__Görevler__
1) Fahri Petek söyleşisine göre aşağıdaki soruları yanıtlayın:
(a) Kitap okuyuculara hangi ay ve yılda sunuldu?
(b) Fahri Petek 1949'dan bu yana hangi şehirde yaşıyor?
(c) Söyleşiyi kim gerçekleştirdi?
2) Fahri Petek söyleşisinde adı geçen kişilerin tamamını listeleyin.
3) Fahri Petek söyleşisinde "M. Şehmus Güzel’in" ifadesinden başlayıp "yaptık. Buyurun söyleşimize." ifadesine kadar (bu ifade dahil) olan bölümü harfi harfine kopyalayın.

__Kaynak Metin__

6 Haziran 2009 Cumartesi

M. ŞEHMUS GÜZEL, FAHRİ PETEK’İ ANLATIYOR
SÖYLEŞİ: Nuri BEYAZ



M. Şehmus Güzel’in yeni kitabı Fahri Petek: Bir Hayat, Üç Can TÜSTAV İktisadî İşletmesi Yayınları’nın “Sarı Defterler Dizisi”nin 11. kitabı olarak Nisan 2009’da okuyuculara sunuldu. 1949’dan bu yana Paris’te yaşayan ve ilk yılları epey zorluk içinde geçen, “sürgün zor meslektir”i iyi bilen, daha sonra biyokimya alanındaki araştırma ve buluşlarıyla uluslararası ün kazanan ama ülkesinde unutturulmak istenen Fahri Petek’in hayatını çocukluğundan bugüne kadar alıp inceleyen M. Şehmus Güzel ile kitabını ve Petek’in hayat hikâyesini konuşmak gerekiyordu. Biz de öyle yaptık. Buyurun söyleşimize.
NB: - Hocam, merhaba. Fahri Petek’in hayatı nasıl ve neden ilgi ve inceleme alanınıza girdi?

__Sağlanan Veriler__
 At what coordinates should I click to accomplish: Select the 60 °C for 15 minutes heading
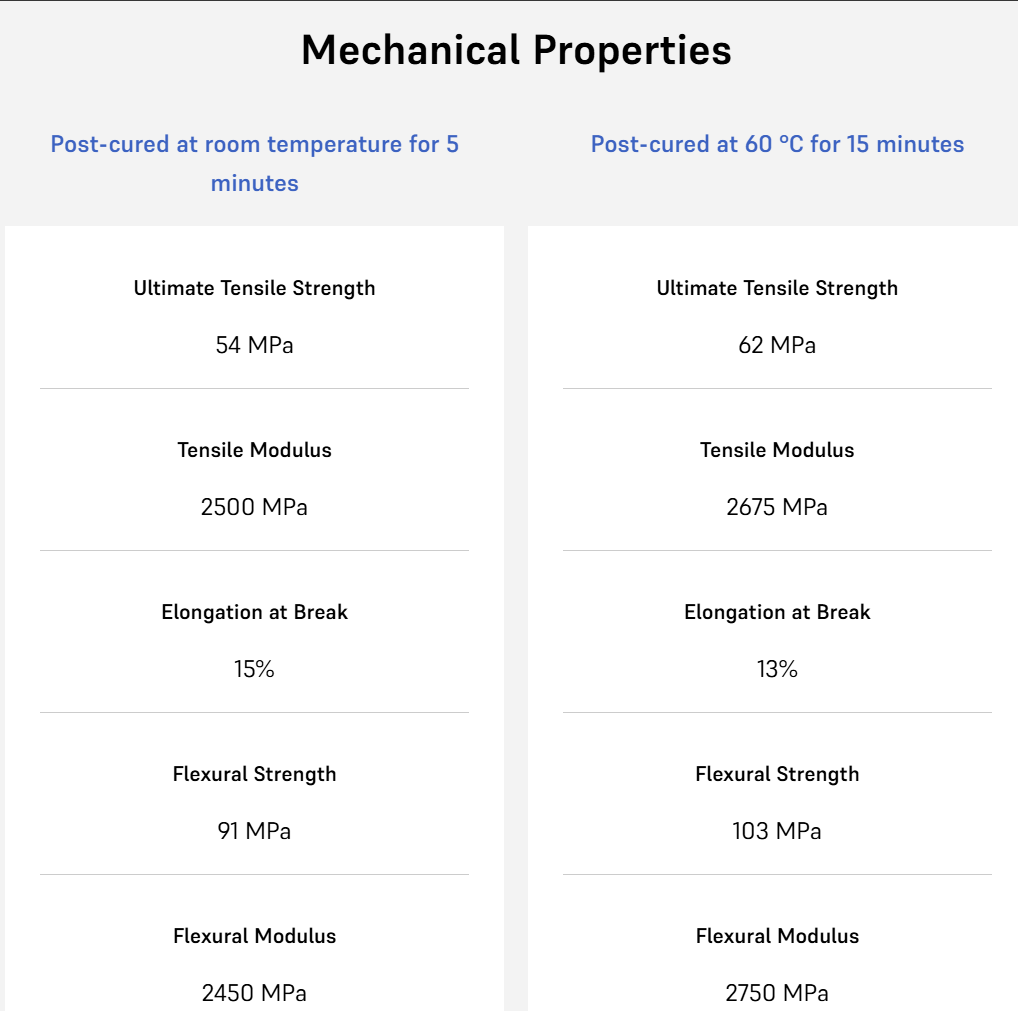pyautogui.click(x=777, y=144)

__Cevap Anahtarı__
1)
(a) Nisan 2009
(b) Paris
(c) Nuri Beyaz

2) M. Şehmus Güzel, Fahri Petek, Nuri Beyaz

3)
M. Şehmus Güzel’in yeni kitabı Fahri Petek: Bir Hayat, Üç Can TÜSTAV İktisadî İşletmesi Yayınları’nın “Sarı Defterler Dizisi”nin 11. kitabı olarak Nisan 2009’da okuyuculara sunuldu. 1949’dan bu yana Paris’te yaşayan ve ilk yılları epey zorluk içinde geçen, “sürgün zor meslektir”i iyi bilen, daha sonra biyokimya alanındaki araştırma ve buluşlarıyla uluslararası ün kazanan ama ülkesinde unutturulmak istenen Fahri Petek’in hayatını çocukluğundan bugüne kadar alıp inceleyen M. Şehmus Güzel ile kitabını ve Petek’in hayat hikâyesini konuşmak gerekiyordu. Biz de öyle yaptık. Buyurun söyleşimize.